Slavica Kostic, morta da cinque mesi ma non può essere seppellita

Non può essere seppellita senza il certificato di morte: la storia di Slavica

Slavica Kostic, badante serba di 38 che lavorava a Trieste, non trova pace nemmeno dopo la morte. Uccisa dall'ex marito, Dragoslav Kostic, cinque mesi fa, Slavica non può essere seppellita perché manca il certificato di morte che, a sua volta, non può essere rilasciato dall'Anagrafe comunale per il fatto che senza processo non si può stabilire con esattezza dove sia morta la vittima, se in Italia o in Slovenia.

Il processo, che inizierà il 3 marzo, vede come unico imputato il marito, Dragoslav, un muratore di 61 anni, che dopo un'iniziale momento in cui negava le responsabilità (con tanto di alibi falso, simulando addirittura un incidente in automobile) ha confessato il crimine, aggiungendo anche il luogo della sepoltura della vittima: una discarica in Slovenia. L'uomo ha però dichiarato che il delitto è avvenuto in casa (versione confermata dalle tracce di sangue trovate con il luminol) dove aveva picchiato brutalmente l'ex moglie per poi appoggiarle sul collo un cavo elettrico inserito nella presa di corrente.

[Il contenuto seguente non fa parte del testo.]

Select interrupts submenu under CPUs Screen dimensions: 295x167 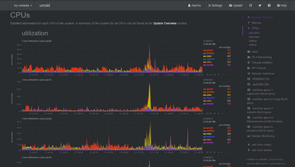[254, 37]
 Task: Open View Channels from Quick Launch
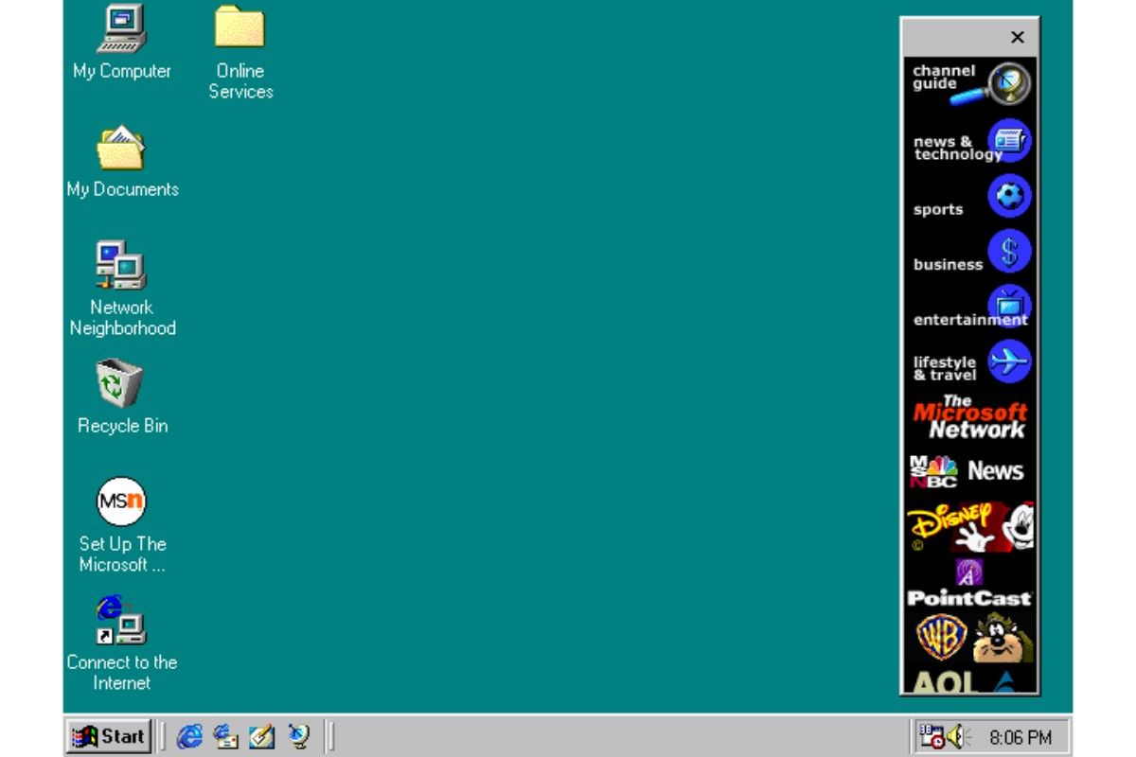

L'episodio, secondo quanto si è appreso, sarebbe stato solo l'ultimo di una coppia allo sbando: a far precipitare la situazione, la casa acquistata insieme a Triste, intestata a lei che però aveva già firmato le carte per cederla al marito. L'avvocato della famiglia della donna, Paola Valle, giovedì andrà in Slovenia per richiedere il certificato di morte ed è fiduciosa sul buon esito della faccenda. Tra poco il corpo di Slavica sarà restituito ai due figli e alla nonna e, si spera, potrà finalmente riposare in pace.